:: Sayfa ::
Tarihte Kahramanlık ve Hainlik Kavramı

Arnavutların Osmanlı tarihinde özel bir yeri olduğuna kuşku yok. Osmanlı tarihinde “kahraman” ve “hain” olarak kabul edilen Arnavutlar olduğu gibi her iki ülke için “kahraman” kabul edilen Arnavutlar da var.

Hain ve kahraman sıfatları mutlak değil, göreceli kavramlardır. Zamana ve mekâna göre değişirler. Dolayısıyla her ülkenin tarihinde bir dönem “kahraman” kabul edilen kişi, izleyen bir başka dönemde “hain” ilan edilebilir. Tersi de doğru. Bir dönem “hain” olarak kabul edilen kişi, izleyen dönemde “kahraman” ilan edilebilir. Örneğin Osmanlı İmparatorluğu’nun çöküşü ve Milli Mücadele sırasında bir “hain” olarak ilan edilen ve yakalandığı yerde idam edilmesi için 24 Mayıs 1336 (1920) tarihinde hakkında ferman çıkarılan Mustafa Kemal Paşa, birkaç yıl sonra modern Türkiye’nin kurucusu ve hatta yegâne “kahramanı” olarak kabul edilecektir.

Aynı göreceli durum ülkeler için de geçerlidir. Bir ülkenin kahramanı bir başka ülkenin haini olabilir. Tersi de doğru. Milli devletlerin ve milliyetçiliğin etkili olduğu ve 20. yüzyıl boyunca imparatorlukların çözülmesi sürecinde milli devletlerin kurulması merkez ülke tarafından bir “hıyanet” olarak adlandırıldı. Oysa aynı süreç, imparatorluklardan kopan milli devletler için “bağımsızlık savaşı” ve kahramanlık süreci olarak adlandırılır…Örneğin Arap bağımsızlık sürecini başlatan Mekke Şerifi Hüseyin, Araplar için “kahraman”, Osmanlı için “hain”di.

Aslında “hainler” ve “kahramanlar” günümüzü ilgilendiren, günümüzdeki siyasal rejimlerin ve iktidarların meşruluklarını sağlayacak olan “resmi ideoloji ve tarihin” icadı olan simgelere dönüşür. Her dönemde, her resmi ideolojinin hainleri ve kahramanları vardır. “Hainler” ve “kahramanlar” siyasal iktidarların varlıklarını pekiştirme vesilesi olarak kullanılır. Adeta resmi ayin ve törenlerin baş konuğu olurlar. Arnavutların Osmanlı tarihinde özel bir yeri olduğuna kuşku yok. Osmanlı tarihinde “kahraman” ve “hain” olarak kabul edilen Arnavutlar olduğu gibi her iki ülke için “kahraman” kabul edilen Arnavutlar da var.

Kosova’da 21-23 Ekim 2013 tarihleri arasında düzenlenen ve özel davetli olarak çağrıldığım “Java e Albanologise-KOSOVE Prishtinë “Heronjtë dhe tradhtarët: Shqiptarët në historinë osmane” kongresinde konuşma yapmıştım. Konuşmanın yazılı metni daha sonra Arnavutçaya çevrilerek Kosova’nın en prestijli bilimsel dergisi olan ALBANALOGJİ yayınlandı.
:::
:: Kayıtlı satırlar ::
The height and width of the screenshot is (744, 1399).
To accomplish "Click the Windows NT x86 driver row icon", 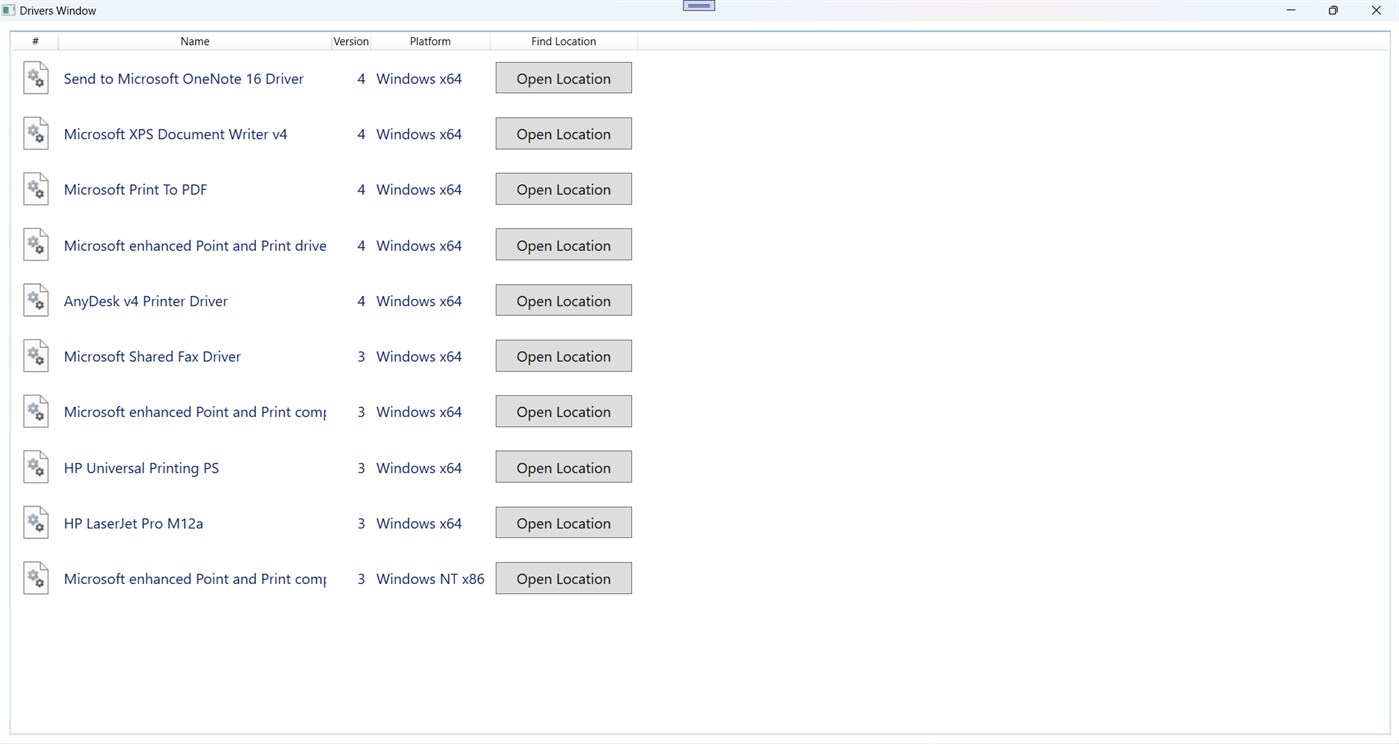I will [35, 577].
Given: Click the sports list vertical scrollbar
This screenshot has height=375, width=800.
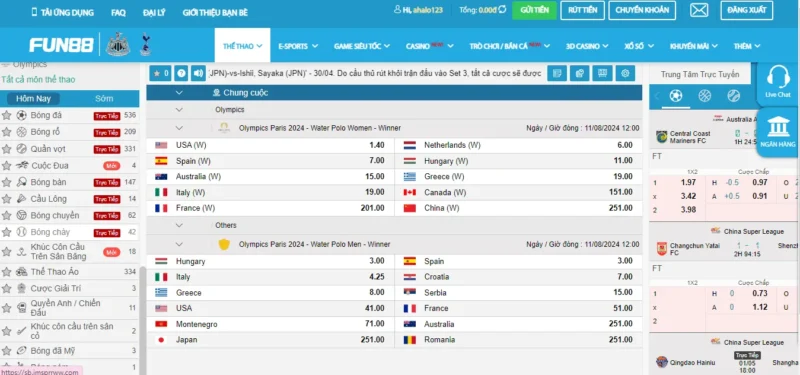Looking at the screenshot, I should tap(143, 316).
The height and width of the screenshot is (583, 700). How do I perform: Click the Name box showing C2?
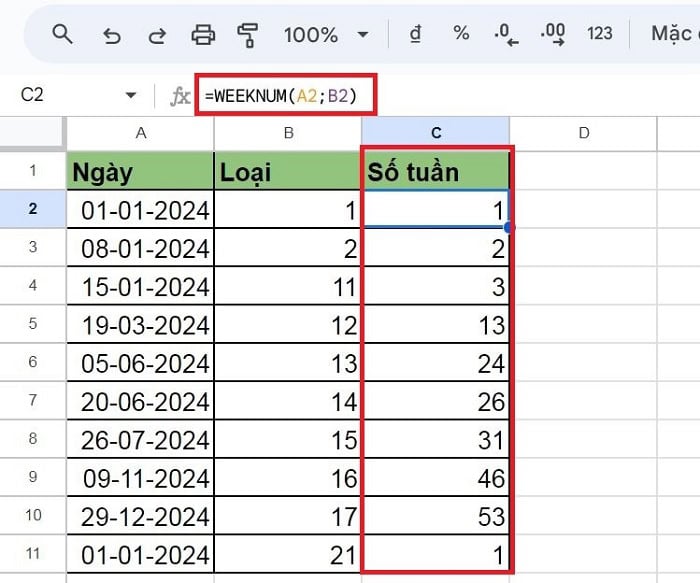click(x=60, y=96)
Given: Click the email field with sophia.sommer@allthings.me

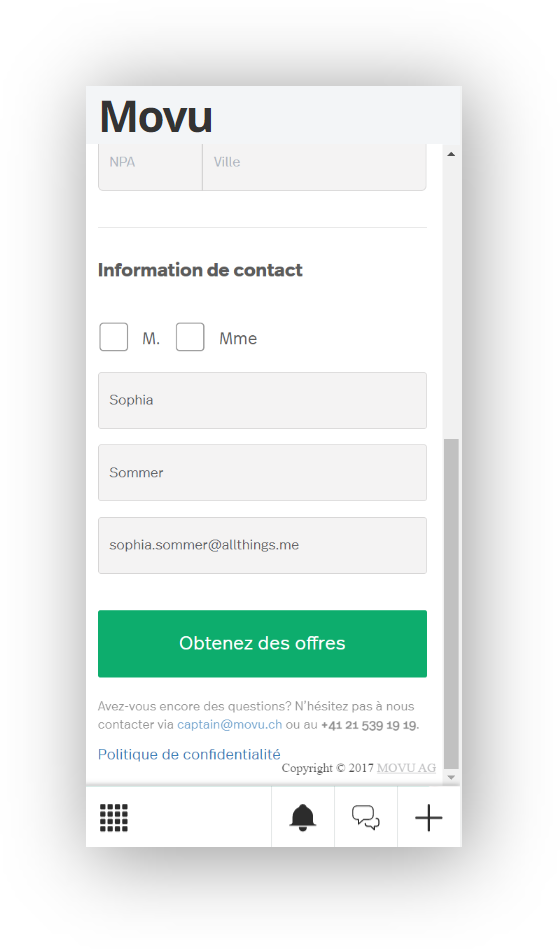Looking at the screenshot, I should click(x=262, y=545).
:::
▸ **Verilen görev 1**:
Sayfaya göre bir dönemde "kahraman" sayılan biri neden sonraki bir dönemde "hain" ilan edilebilir? Bir iki cümleyle açıklayın.
▸ **Verilen görev 2**:
Listede "Given: Click the sports" ifadesinin geçtiği satırdan "click(x=60, y=96)" ifadesinin geçtiği satıra kadar uzanan bölümü, "sports list" yerine "news list" koyarak değiştirin ve başka hiçbir şeye dokunmadan yalnızca bu satırları yazın. Resimleri cevaba almayın.

▸ **Çözüm 1**:
Çünkü hain ve kahraman sıfatları mutlak değil, göreceli kavramlardır ve zamana ve mekâna göre değişirler. Bu yüzden bir dönemin kahramanı izleyen dönemde hain, bir dönemin haini de izleyen dönemde kahraman ilan edilebilir.

▸ **Çözüm 2**:
Given: Click the news list vertical scrollbar
This screenshot has height=375, width=800.
Looking at the screenshot, I should tap(143, 316).
The height and width of the screenshot is (583, 700). How do I perform: Click the Name box showing C2?
click(x=60, y=96)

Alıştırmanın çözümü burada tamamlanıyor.